The receptionist is in her fifties with reddish-brown hair pinned tightly to her skull. She might be a nurse but it's hard to tell without a uniform.
“I'm Detective Inspector Ruiz. I need some information about a woman who was treated here two weeks ago.” I notice her name tag and add, “Thank you very much, Joanne.”
She straightens and touches her hair.
“Her name is Rachel Carlyle. She was brought in by the police.”
Joanne is leaning on her elbows, looking at me.
“Perhaps you should check on the computer,” I suggest.
Blushing slightly, she turns to the keyboard. “I'm afraid Miss Carlyle is no longer a patient.”
“Why was she admitted?”
“I'm afraid I can't give you that sort of information.”
“What day did she check out?”
“Let me see . . . September 29.”
“Do you know where she went?”
“Well, there is an address . . . I'm not sure . . .”
I know what she's going to say. She's going to ask for some official identification or a letter of authority. I no longer have a badge.
Then I notice her staring at my hands, in particular my Gypsy ring. It's fourteen-karat yellow gold, mounted with a champagne colored diamond. According to Daj it belonged to my grandfather, although I don't know how she knows this or how she managed to recover it from Auschwitz.
People are superstitious about Gypsies. My mother used to play on it. At school fetes and local fairs she would set down her cloth-covered table and shuffle the tarot cards, telling fortunes at a few quid a time. Private readings were conducted in the cottage parlor, with the curtains drawn and incense stinking the air.

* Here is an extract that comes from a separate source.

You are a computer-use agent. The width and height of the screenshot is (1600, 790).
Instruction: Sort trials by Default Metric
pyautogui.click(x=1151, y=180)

“The dead come back through children,” Daj would say. “They steal their souls.”
None of this crap about Gypsy curses and fortune-telling impressed me but sometimes when I interview a suspect, I notice them grow suddenly anxious when they see my ring. They look just like Joanne does now.
Her eyes move to my left hand—the one missing a finger.
“A bullet did that,” I say, holding it up for her. “Sometimes I think the finger is still there. It itches. You were going to give me the address.”